I tre giorni di riflessione offerti da “I Giovedì” di Salerno hanno quindi lasciato molti dubbi e poche certezze alle nostre speranze di Pace e al desiderio, diffuso, di un’Europa più disponibile ad ospitare e gestire i crescenti flussi migratori che, soprattutto nella stagione estiva, avranno come obiettivi le nostre coste meridionali.

Le navi umanitarie sono praticamente bloccate dai decreti del Governo Meloni e dai regolamenti europei, una nuova strage si è verificata poche ore fa all’altezza della Locride calabrese per gli stessi motivi che hanno provocato i morti di Cutro. Quella strage vergognosa non ha insegnato nulla.

L’indifferenza dei governi europei e delle Guardie costiere ormai è diventata cinismo, crudeltà, crimine di Stato e il destino dei profughi è inesorabilmente quello delle navi di schiavi dell’Ottocento.

Questa che abbiamo davanti non è più la nostra Europa e la composizione del neoeletto Parlamento Europeo, spostata a destra dall’astensionismo dei Paesi ricchi del vecchio Continente, ci preoccupa oltremodo, perché è garanzia di continuità con le forniture di armi, con la cultura della guerra e del rifiuto dell’altro, con il sistema di sviluppo insostenibile e competitivo che provoca squilibri ambientali e, soprattutto, smisurati appetiti di materie prime e di risorse energetiche, fino a giustificare l’uso delle armi per soddisfare questi bisogni, senza farsi carico di dove tutto ciò ci stia portando.

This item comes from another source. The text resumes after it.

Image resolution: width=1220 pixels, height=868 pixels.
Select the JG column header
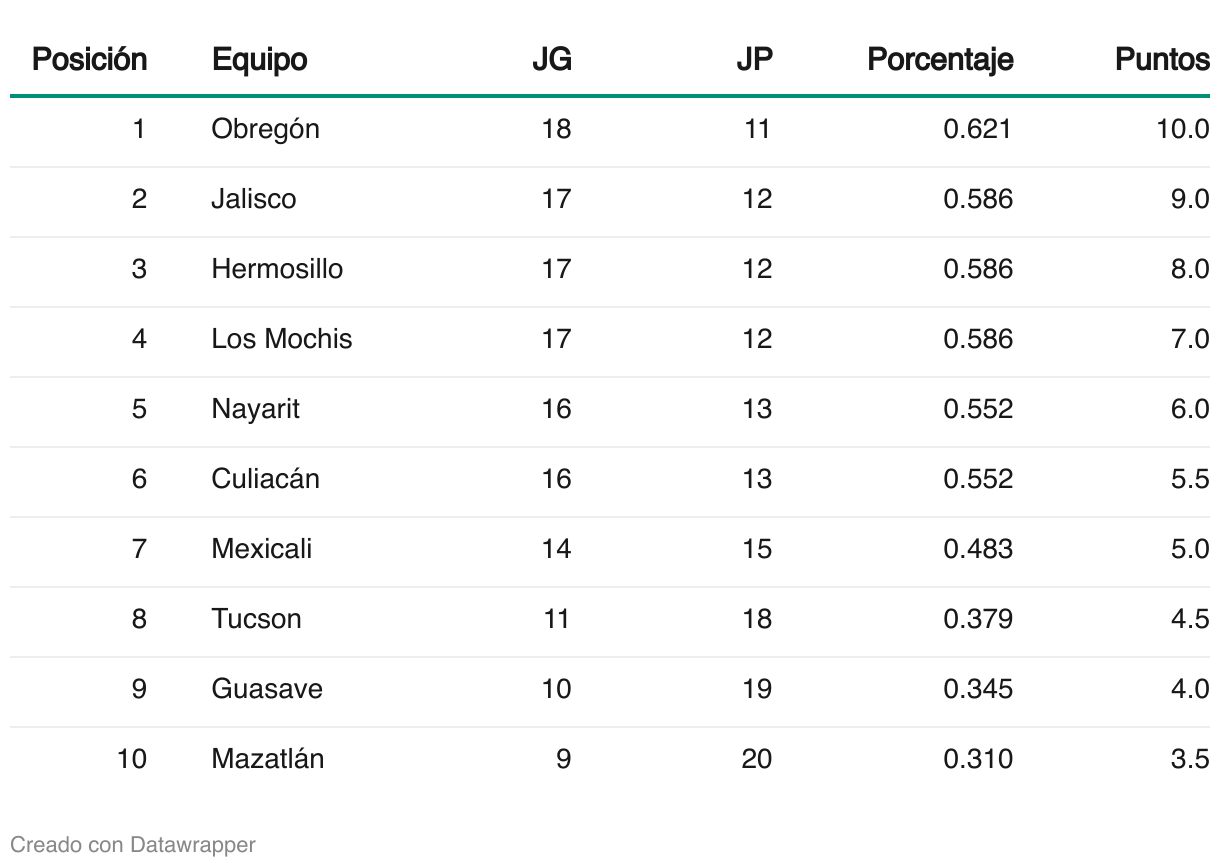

La conclusione delle nostre giornate di riflessione è racchiusa nel filmato con cui abbiamo salutato il nostro pubblico: il film “Interrupted futures” prodotto dalle donne di Shashat Cinema, una Ong nel cuore di Ramallah, le cui strutture sono state distrutte dai bombardamenti israeliani, ci ha messo davanti agli occhi i volti di decine di adolescenti palestinesi che raccontavano, con i segni delle ferite e i loro sogni interrotti, il dramma dell’odio e della guerra infinita che, per tanti anni, non abbiamo voluto vedere in quel lembo di mondo. Non esistono promesse per far rivivere i sogni di quelle ragazze e il Cinema può darci piena consapevolezza di questa amara verità.